Run a Terminal-based Application
We will use Matlab as an example. The same applies
to any application with a terminal interface, e.g.
Stata, R, IPython, etc. Note that
this runs on node002
(assigned at run time by Slurm):
[juser@picotte001 ~]$ module load matlab/R2020b
[juser@picotte001 ~]$ srun --nodes=1 --ntasks=1 --cpus-per-task=48 --mem=32G --time=00:15:00 --pty matlab -nodisplay -nodesktop -nosplash -noFigureWindows
Proteus
You may also request interactive sessions, i.e. to login remotely to one of the compute nodes. You may want to do this because your interactive session requires an amount of memory above the limits imposed on the login nodes.

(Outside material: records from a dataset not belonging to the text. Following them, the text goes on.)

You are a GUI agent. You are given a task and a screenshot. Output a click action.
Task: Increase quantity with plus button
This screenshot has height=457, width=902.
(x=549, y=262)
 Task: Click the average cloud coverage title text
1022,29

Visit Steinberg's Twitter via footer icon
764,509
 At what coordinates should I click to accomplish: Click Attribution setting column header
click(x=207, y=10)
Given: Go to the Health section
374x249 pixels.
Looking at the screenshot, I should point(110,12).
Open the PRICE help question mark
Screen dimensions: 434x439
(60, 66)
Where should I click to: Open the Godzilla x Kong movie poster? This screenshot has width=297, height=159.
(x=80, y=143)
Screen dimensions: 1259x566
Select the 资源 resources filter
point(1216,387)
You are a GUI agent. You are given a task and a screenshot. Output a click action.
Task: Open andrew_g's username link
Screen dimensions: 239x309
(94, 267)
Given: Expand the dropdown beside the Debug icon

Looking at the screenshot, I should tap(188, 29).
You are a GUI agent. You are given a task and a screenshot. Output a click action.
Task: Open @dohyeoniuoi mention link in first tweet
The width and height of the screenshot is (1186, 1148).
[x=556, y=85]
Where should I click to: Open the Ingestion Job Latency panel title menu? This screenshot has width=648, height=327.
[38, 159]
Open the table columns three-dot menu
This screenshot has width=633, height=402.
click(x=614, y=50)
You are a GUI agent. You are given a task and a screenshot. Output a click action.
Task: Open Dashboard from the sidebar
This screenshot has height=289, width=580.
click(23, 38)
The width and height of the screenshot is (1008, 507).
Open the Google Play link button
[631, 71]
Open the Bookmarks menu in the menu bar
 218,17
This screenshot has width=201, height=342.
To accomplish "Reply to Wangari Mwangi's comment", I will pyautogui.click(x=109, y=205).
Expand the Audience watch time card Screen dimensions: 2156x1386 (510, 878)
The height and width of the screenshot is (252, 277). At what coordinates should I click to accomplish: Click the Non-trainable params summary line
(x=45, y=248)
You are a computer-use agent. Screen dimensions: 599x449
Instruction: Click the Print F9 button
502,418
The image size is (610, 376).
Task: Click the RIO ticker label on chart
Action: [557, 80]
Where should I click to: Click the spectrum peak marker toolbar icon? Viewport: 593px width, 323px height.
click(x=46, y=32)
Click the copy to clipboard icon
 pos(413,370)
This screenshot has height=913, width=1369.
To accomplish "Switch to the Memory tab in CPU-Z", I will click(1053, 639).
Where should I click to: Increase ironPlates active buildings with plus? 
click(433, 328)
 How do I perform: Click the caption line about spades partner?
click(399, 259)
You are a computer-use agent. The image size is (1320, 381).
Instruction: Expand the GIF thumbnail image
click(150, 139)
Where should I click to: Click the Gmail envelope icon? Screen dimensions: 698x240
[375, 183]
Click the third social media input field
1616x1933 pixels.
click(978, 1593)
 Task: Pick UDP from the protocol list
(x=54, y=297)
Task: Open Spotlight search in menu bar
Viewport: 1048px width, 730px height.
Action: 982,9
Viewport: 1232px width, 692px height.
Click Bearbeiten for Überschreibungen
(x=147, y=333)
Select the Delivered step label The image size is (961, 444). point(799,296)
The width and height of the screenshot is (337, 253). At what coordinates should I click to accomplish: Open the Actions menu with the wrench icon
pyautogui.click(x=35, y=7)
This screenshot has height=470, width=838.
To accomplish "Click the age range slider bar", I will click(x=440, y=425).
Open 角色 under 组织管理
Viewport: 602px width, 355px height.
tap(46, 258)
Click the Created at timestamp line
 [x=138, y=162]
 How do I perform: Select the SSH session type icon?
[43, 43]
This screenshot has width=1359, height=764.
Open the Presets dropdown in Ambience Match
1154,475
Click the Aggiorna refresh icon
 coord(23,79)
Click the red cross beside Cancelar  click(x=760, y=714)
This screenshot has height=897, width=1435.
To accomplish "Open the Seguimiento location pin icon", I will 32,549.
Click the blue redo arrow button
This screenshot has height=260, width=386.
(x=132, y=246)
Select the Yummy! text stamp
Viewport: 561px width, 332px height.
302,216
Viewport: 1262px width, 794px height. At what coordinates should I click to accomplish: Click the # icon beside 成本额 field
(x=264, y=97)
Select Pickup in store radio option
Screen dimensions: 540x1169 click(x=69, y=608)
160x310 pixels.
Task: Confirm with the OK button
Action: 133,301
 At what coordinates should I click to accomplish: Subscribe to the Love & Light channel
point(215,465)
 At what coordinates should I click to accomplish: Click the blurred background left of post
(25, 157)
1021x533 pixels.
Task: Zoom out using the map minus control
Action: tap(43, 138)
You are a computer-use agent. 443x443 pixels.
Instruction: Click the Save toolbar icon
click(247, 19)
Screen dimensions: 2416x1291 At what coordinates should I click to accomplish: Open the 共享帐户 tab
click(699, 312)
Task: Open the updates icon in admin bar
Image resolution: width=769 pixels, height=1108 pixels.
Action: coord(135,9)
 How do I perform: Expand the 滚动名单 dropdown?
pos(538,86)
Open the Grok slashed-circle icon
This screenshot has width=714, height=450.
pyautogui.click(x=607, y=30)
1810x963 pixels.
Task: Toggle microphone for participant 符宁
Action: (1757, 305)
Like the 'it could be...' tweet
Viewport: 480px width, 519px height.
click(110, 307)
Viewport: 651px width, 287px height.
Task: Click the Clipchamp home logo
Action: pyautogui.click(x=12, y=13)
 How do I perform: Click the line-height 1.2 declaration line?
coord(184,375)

To do this, use the qlogin
command. This has the same options as
qsub
. So, if you would like an interactive session on an Intel node
with 16 cores, for 1 hour:
[juser@proteusi01]$ qlogin -pe shm 16 -l h_rt=1:00:00 -l h_vmem=63g
Your job 205563 ("QLOGIN") has been submitted
waiting for interactive job to be scheduled ...
Your interactive job 205563 has been successfully scheduled.
Establishing builtin session to host ic19n01.cm.cluster ...
TERM: Undefined variable.
Once logged in, set the TERM variable so that text output can be formatted properly:
[juser@ic19n01]$ export TERM=xterm
From here, you can run terminal-based programs, e.g. Matlab:
[juser@ic19n01]$ module load matlab
[juser@ic19n01]$ matlab -nodisplay ...
When the hour is up, your session will be terminated. You may also terminate normally by logging out. Please do so if you are not actively working as the session blocks resources regardless of whether they are actually being used.